INPUT RECORDS =>

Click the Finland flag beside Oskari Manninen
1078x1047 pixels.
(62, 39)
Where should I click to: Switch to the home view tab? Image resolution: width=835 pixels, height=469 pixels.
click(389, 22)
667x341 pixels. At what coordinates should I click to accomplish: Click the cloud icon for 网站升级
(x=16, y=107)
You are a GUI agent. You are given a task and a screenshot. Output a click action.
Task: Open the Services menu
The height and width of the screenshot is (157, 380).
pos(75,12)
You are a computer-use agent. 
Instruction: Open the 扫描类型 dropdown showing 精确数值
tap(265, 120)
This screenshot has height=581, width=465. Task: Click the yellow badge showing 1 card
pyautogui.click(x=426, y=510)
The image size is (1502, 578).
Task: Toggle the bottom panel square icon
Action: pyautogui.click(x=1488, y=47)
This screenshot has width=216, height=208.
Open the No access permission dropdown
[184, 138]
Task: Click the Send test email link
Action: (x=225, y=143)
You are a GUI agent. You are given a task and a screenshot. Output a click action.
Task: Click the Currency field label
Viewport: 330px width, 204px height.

AIM => Render the material, from the line containing "Where should I" through the line containing "Action: pyautogui.click(x=1488, y=47)", both included, as a JSON list of strings with one string per line and blank lines omitted.

RESPONSE BELOW =>
[
  "Where should I click to: Switch to the home view tab? Image resolution: width=835 pixels, height=469 pixels.",
  "click(389, 22)",
  "667x341 pixels. At what coordinates should I click to accomplish: Click the cloud icon for 网站升级",
  "(x=16, y=107)",
  "You are a GUI agent. You are given a task and a screenshot. Output a click action.",
  "Task: Open the Services menu",
  "The height and width of the screenshot is (157, 380).",
  "pos(75,12)",
  "You are a computer-use agent. ",
  "Instruction: Open the 扫描类型 dropdown showing 精确数值",
  "tap(265, 120)",
  "This screenshot has height=581, width=465. Task: Click the yellow badge showing 1 card",
  "pyautogui.click(x=426, y=510)",
  "The image size is (1502, 578).",
  "Task: Toggle the bottom panel square icon",
  "Action: pyautogui.click(x=1488, y=47)"
]